* What you have to do:
Go to the line containing "This screenshot has height=1568, width=275." and return it and each line after it exactly, through the end of the data below, and nothing more.
--
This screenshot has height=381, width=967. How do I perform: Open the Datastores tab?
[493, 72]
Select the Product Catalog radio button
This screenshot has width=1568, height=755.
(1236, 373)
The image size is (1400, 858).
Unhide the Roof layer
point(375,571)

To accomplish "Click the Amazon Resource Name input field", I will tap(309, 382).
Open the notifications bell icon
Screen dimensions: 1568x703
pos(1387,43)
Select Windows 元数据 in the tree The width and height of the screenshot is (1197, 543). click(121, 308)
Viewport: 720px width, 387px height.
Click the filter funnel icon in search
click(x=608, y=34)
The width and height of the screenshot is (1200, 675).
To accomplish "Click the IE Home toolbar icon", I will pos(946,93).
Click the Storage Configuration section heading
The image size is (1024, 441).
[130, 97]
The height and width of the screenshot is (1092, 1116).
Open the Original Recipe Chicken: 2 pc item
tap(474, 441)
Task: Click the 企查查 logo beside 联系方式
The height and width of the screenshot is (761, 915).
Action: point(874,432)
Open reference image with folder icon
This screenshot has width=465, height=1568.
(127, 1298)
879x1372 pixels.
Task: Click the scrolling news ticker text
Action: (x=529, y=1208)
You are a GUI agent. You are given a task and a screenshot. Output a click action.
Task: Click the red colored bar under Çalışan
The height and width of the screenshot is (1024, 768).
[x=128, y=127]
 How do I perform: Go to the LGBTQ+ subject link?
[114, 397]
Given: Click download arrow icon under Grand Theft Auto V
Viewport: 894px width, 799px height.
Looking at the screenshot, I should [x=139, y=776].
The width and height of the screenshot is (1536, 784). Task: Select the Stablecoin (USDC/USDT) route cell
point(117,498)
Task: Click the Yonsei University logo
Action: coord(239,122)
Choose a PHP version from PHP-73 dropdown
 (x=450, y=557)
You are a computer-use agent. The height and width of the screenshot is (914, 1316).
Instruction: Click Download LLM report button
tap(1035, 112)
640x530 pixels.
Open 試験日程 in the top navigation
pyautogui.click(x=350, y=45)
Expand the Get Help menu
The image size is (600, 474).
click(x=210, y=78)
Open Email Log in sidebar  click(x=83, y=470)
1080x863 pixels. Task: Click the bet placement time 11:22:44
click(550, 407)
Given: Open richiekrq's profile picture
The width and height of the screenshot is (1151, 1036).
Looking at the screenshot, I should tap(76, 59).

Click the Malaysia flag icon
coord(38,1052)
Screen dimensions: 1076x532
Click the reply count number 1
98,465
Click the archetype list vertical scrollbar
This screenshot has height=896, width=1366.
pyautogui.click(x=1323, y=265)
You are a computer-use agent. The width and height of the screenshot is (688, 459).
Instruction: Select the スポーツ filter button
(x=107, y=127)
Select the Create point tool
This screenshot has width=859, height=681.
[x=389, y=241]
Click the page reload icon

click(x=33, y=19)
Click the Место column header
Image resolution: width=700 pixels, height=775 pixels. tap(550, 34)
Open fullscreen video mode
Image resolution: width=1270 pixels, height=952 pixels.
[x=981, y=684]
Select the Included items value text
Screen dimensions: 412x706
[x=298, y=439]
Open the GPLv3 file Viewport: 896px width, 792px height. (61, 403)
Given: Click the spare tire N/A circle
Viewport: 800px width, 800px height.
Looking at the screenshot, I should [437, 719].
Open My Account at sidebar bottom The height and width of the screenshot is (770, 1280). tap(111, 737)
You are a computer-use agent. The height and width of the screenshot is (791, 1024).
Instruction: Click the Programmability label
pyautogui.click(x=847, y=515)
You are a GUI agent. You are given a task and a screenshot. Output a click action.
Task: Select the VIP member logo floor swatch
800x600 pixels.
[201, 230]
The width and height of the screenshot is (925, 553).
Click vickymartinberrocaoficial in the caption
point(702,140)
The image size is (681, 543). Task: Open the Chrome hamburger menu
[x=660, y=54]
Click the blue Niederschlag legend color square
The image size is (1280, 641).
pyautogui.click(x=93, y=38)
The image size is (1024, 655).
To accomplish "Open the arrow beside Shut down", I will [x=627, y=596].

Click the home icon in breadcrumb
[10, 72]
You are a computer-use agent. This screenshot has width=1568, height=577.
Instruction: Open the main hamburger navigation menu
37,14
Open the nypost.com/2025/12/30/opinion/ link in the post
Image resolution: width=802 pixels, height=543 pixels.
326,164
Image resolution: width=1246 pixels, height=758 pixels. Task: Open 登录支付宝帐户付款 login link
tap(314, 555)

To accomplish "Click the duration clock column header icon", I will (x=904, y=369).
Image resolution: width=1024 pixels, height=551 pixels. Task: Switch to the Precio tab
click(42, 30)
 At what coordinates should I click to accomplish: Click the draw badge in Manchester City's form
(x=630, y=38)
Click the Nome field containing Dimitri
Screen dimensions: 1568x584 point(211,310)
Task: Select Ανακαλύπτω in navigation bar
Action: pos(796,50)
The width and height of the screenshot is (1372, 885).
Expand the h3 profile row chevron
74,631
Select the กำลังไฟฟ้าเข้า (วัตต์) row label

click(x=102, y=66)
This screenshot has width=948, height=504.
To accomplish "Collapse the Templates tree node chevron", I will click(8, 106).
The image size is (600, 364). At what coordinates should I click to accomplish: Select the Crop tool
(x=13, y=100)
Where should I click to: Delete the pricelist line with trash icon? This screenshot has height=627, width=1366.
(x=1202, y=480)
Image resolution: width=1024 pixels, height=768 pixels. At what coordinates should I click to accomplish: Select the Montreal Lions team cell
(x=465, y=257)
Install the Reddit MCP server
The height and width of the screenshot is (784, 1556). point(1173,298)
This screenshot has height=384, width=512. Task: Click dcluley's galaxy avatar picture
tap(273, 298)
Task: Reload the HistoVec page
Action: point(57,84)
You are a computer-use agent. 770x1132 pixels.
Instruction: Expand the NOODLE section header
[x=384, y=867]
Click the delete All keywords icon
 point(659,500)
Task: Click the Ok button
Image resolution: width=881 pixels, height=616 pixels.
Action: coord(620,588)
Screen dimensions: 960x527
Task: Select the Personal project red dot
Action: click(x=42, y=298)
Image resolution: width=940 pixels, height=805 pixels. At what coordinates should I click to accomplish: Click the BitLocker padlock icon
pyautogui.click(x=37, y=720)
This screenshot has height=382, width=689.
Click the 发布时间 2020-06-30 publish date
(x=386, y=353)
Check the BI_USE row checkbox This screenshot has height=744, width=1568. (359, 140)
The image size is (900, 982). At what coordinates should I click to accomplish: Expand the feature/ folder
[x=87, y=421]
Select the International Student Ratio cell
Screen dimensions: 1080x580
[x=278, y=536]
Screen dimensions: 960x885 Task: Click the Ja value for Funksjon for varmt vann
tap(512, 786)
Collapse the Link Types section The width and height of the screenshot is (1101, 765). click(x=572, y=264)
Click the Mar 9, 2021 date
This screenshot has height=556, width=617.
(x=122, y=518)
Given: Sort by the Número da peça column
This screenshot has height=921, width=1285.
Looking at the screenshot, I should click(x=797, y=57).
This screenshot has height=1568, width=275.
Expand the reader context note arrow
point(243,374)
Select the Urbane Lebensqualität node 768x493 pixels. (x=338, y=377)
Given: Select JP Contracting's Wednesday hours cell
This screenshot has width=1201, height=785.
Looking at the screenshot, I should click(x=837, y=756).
--
* Answer to this exercise:
This screenshot has height=1568, width=275.
Expand the reader context note arrow
point(243,374)
Select the Urbane Lebensqualität node 768x493 pixels. (x=338, y=377)
Given: Select JP Contracting's Wednesday hours cell
This screenshot has width=1201, height=785.
Looking at the screenshot, I should click(x=837, y=756).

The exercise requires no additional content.